Eighty-five per cent of candidates passed June's registration exam, an improvement on last year's pass rate, the General Pharmaceutical Council (GPhC) has announced.
Of the 2,549 candidates who sat the exam, 2,175 met the pass mark, it announced today (July 25).
The results marked an improvement on last year – the first time the new-look registration exam was introduced – when 78 per cent of students passed. But it was still lower than the 95 per cent pass rate recorded in 2012 under the previous exam format.
At the time, the GPhC said it changed the format to give students "more scenario-based questions and fewer factual recall questions", which it believed better reflected clinical practice.
But the British Pharmaceutical Students' Association hit out at the exam last year for failing to test practical knowledge and skills. The student body said it had received feedback on the assessment from 387 pre-reg trainees and concerns about the closed-book exam were mentioned by all "without exception".

Raw data:
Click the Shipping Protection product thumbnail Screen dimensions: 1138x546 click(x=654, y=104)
* * *
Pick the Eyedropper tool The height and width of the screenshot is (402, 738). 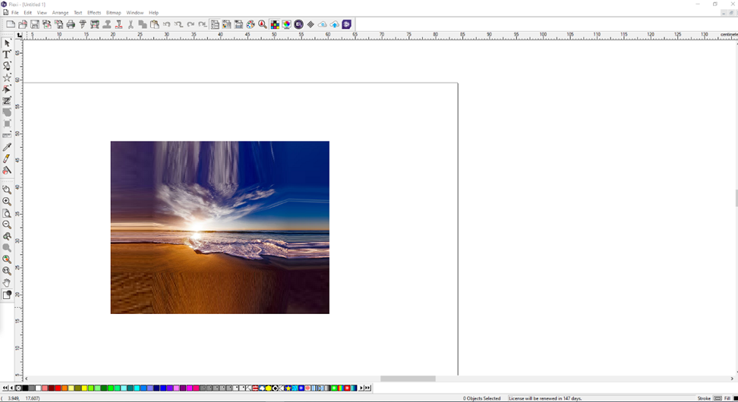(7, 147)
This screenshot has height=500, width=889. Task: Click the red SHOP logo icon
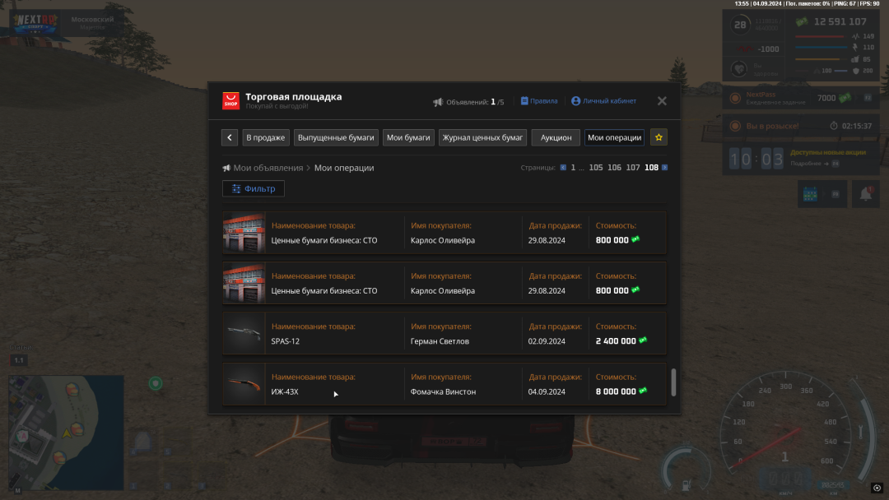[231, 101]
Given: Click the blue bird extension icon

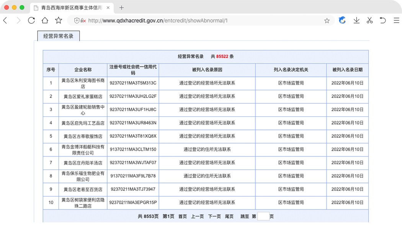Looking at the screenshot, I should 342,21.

Problems to solve:
(a) According to the exam results article, how many candidates sat June's registration exam?
(b) For each statement, say whether it agrees with the exam results article, and quote the words from the article that decide it.
(i) Last year's pass rate was 78 per cent.
(ii) This year's pass rate was higher than the rate recorded in 2012.
(iii) The British Pharmaceutical Students' Association received feedback from 387 pre-reg trainees.
(c) Write a continuation of the exam results article, starting after its final sentence.
The rows that come after the exam results article are separate material.

Responses by item number:
(a) 2,549 candidates sat the exam.

(b)
(i) Yes: "when 78 per cent of students passed"
(ii) No: "it was still lower than the 95 per cent pass rate recorded in 2012"
(iii) Yes: "it had received feedback on the assessment from 387 pre-reg trainees"

(c)
GPhC chief executive Duncan Rudkin congratulated all those who had passed the exam this year. "The registration assessment plays an important role in making sure that only those candidates with the skills and knowledge to practise safely can join the register," he said.
Ninety-three per cent of the candidates in this June's exam were sitting the registration assessment for the first time. Of these candidates, those based in Scotland had the highest pass rate at 96 per cent, while English students had a pass rate of 86 per cent. Hospital candidates also performed better than community pharmacists, with pass rates of 92 per cent and 84 per cent respectively.
Earlier this month, the GPhC vowed to investigate discrepancies in pre-reg pass rates.